Through 20 games, the Yellowjackets were 15-4-1. The Class A, Section 3 champion — heading into the Penguins Cup playoffs, which began earlier this week — Freeport is a balanced team, not overly powerful on offense or defense.
“We're not trying to be either one of those. We're just trying to be a good solid hockey team every time we go out,” Hepler said.
Forwards Cole Hepler and Gregory Newman led the offense this season, scoring 32 points each through 20 games.

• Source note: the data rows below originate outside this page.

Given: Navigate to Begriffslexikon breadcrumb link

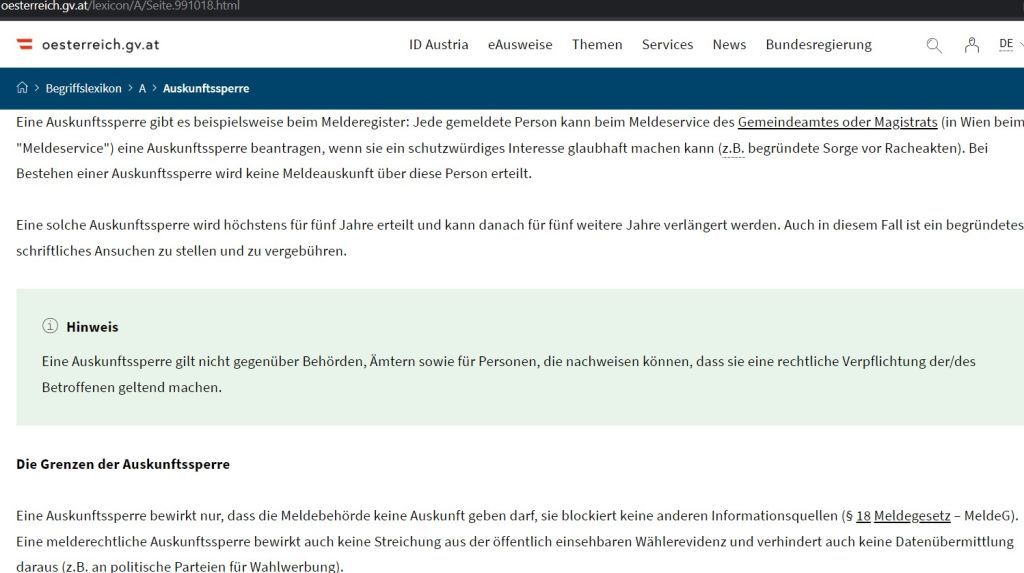Looking at the screenshot, I should [85, 88].

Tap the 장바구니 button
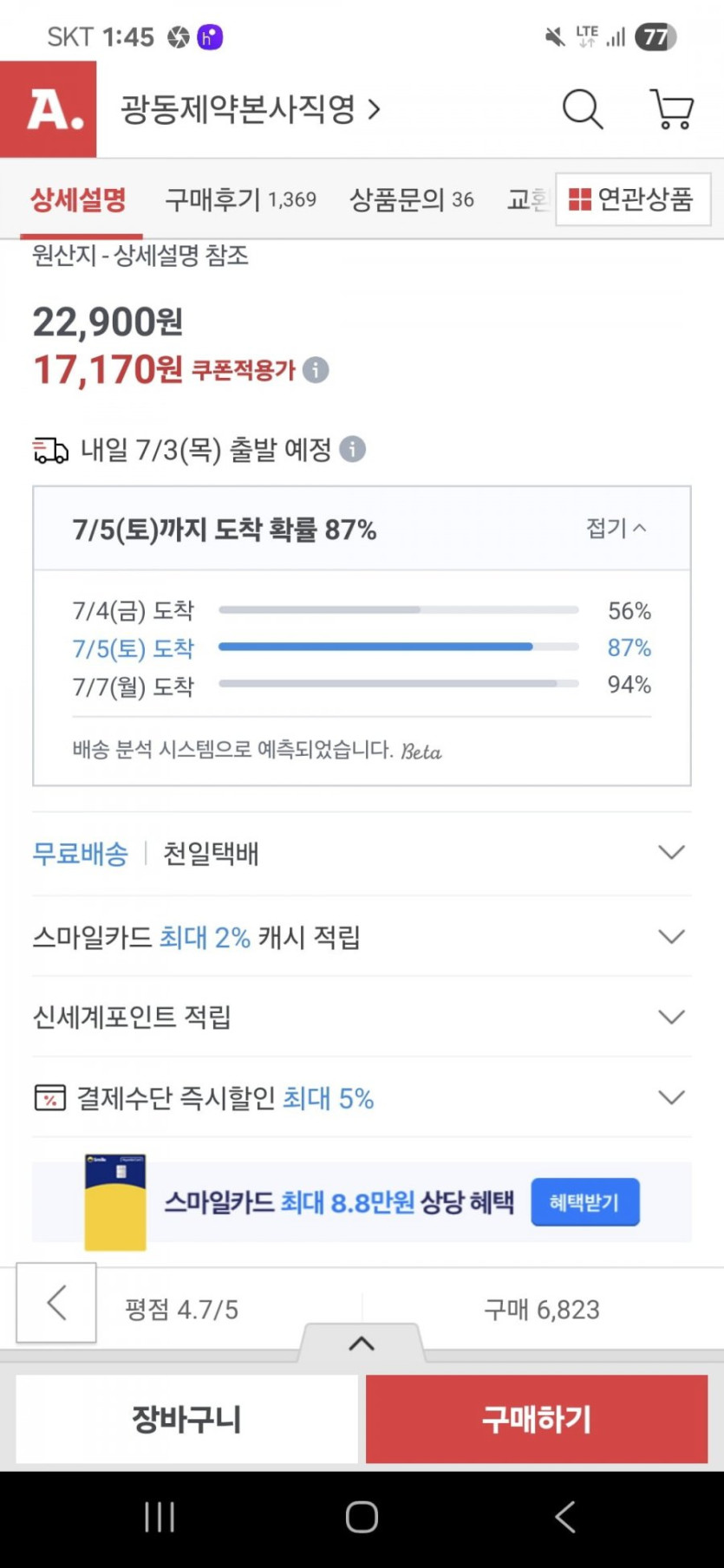(x=186, y=1419)
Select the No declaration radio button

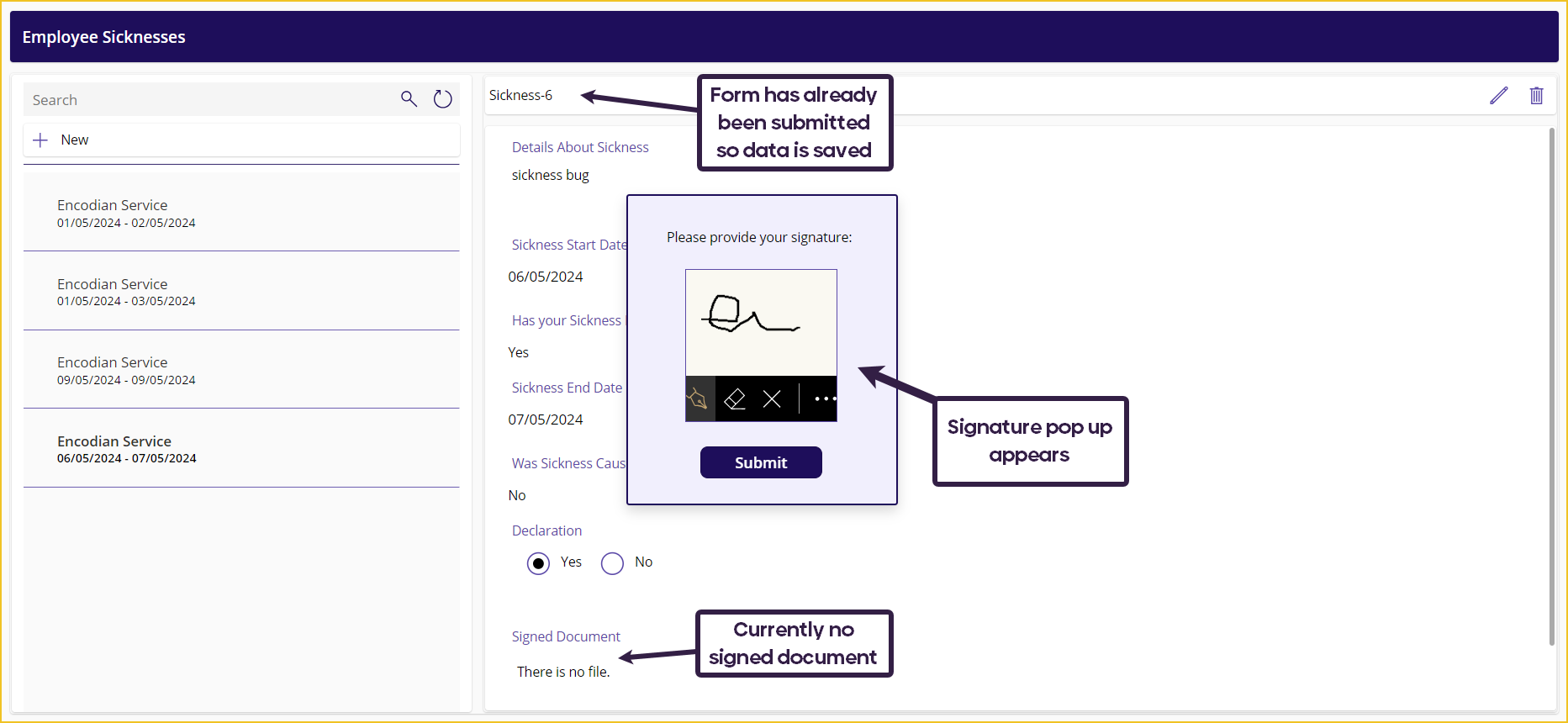point(612,563)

On the blue line, Brendon Zack led Freeport's defense.
“I just feel like we have a really good group of kids, and they understand what we're trying to get done and they play together really well,” Dave Hepler said.
Freeport's weakness has been taking too many penalties.
“I'm pretty sure we're one of the most penalized teams in the league,” DiGiacobbe said.
Through Feb. 24, Freeport had the highest number of penalty minutes at 324. Mars was the next with 315.
In some games, Freeport was playing the equivalent of a whole period shorthanded.
“That cannot happen in the playoffs. You got one shot at it, you got three periods and that's it,” Hepler said. “You cannot give the other team an opportunity on the power play to put the puck in the net.”
Freeport has a strong power play, which helped to counteract some of the damage the penalties created. As the end of the regular season approached, Freeport was able to cut down on the number of penalties it was taking.
“It's gone down quite a bit, actually,” Hill said.
The coaching staff has been trying to emphasize the importance of staying out of the penalty box.
“The message is definitely getting across,” said DiGiacobbe.
Hepler said the Yellowjackets would have to play smart, clean hockey in the playoffs.
“They've gotta get into the game, focus, know what's at hand, be relaxed and play their game,” he said.
“As long as we're disciplined and everyone is on their game, (we) feel like we can beat anyone,” DiGiacobbe said.
Amanda Iannuzzi is a freelance writer for Trib Total Media.